**PROMPT:**
Rewrite the text on driverless trains from "The coordination of" up to and including "of all activities.", putting "essential" in place of "crucial".

**SOURCE DOCUMENT:**
——————————

He said automated—i.e., driverless—trains have been around for some time, but not on long-haul railway networks on such a scale. However, the automated train operations (ATO) project is suspended at the moment. Greene said this was due to the sudden collapse of world steel markets in late 2008, as a result of the global financial crisis, and because of Rio Tinto’s own need to reduce capital and operating expenditure wherever possible. The ATO project was always designed to accommodate a major expansion of the Pilbara operating capacity. The financial crisis lowered the urgency of that expansion and therefore the urgency of the ATO project. The project is now under review and a decision is yet to be reached on its future.
The coordination of trucks, mines, rail and ports will be crucial to the efficient and cost-effective operation of the mines. Any delays could be very costly, and it will be the task of the personnel in the OC to ensure there is a precise coordination of all activities.

——————————

**RECORDS PROVIDED:**
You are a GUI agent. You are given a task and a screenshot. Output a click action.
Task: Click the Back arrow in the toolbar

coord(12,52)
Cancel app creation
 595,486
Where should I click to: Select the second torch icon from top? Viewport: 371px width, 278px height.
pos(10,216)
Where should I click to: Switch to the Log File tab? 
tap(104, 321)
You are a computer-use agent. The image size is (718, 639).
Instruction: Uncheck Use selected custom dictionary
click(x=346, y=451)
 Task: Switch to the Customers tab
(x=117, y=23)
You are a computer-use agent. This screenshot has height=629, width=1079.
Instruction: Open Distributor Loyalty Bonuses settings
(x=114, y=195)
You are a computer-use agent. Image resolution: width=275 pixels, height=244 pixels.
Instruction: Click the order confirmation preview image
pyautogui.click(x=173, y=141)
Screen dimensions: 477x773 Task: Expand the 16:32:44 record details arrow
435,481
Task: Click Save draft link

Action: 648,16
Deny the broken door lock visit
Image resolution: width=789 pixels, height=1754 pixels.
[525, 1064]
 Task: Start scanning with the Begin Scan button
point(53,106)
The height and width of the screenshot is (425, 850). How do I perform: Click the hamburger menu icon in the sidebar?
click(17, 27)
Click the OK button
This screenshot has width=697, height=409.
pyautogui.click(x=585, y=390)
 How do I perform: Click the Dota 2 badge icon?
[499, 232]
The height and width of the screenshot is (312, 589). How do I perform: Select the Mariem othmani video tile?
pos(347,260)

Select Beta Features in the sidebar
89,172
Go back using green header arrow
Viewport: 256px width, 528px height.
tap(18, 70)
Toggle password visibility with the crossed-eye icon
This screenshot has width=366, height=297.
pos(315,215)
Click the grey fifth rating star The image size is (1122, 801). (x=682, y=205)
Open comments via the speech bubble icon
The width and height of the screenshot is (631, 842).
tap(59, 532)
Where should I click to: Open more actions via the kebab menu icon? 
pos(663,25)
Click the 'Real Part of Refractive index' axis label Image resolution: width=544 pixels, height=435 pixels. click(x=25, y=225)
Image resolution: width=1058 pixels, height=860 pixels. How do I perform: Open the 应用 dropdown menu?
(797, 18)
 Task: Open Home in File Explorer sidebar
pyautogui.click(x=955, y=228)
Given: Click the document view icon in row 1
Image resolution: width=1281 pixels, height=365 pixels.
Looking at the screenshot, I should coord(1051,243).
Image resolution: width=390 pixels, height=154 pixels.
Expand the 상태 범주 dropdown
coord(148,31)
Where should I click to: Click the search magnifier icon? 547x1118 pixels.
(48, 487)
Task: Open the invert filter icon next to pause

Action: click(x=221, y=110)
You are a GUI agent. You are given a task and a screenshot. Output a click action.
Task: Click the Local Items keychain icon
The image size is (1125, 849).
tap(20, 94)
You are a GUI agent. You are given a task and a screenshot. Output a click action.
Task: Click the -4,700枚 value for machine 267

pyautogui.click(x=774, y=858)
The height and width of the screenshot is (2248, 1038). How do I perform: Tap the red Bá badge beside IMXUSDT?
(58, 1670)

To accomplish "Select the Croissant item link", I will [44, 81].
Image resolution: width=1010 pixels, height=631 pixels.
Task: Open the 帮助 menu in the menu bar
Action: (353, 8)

——————————

**RESPONSE AREA:**
The coordination of trucks, mines, rail and ports will be essential to the efficient and cost-effective operation of the mines. Any delays could be very costly, and it will be the task of the personnel in the OC to ensure there is a precise coordination of all activities.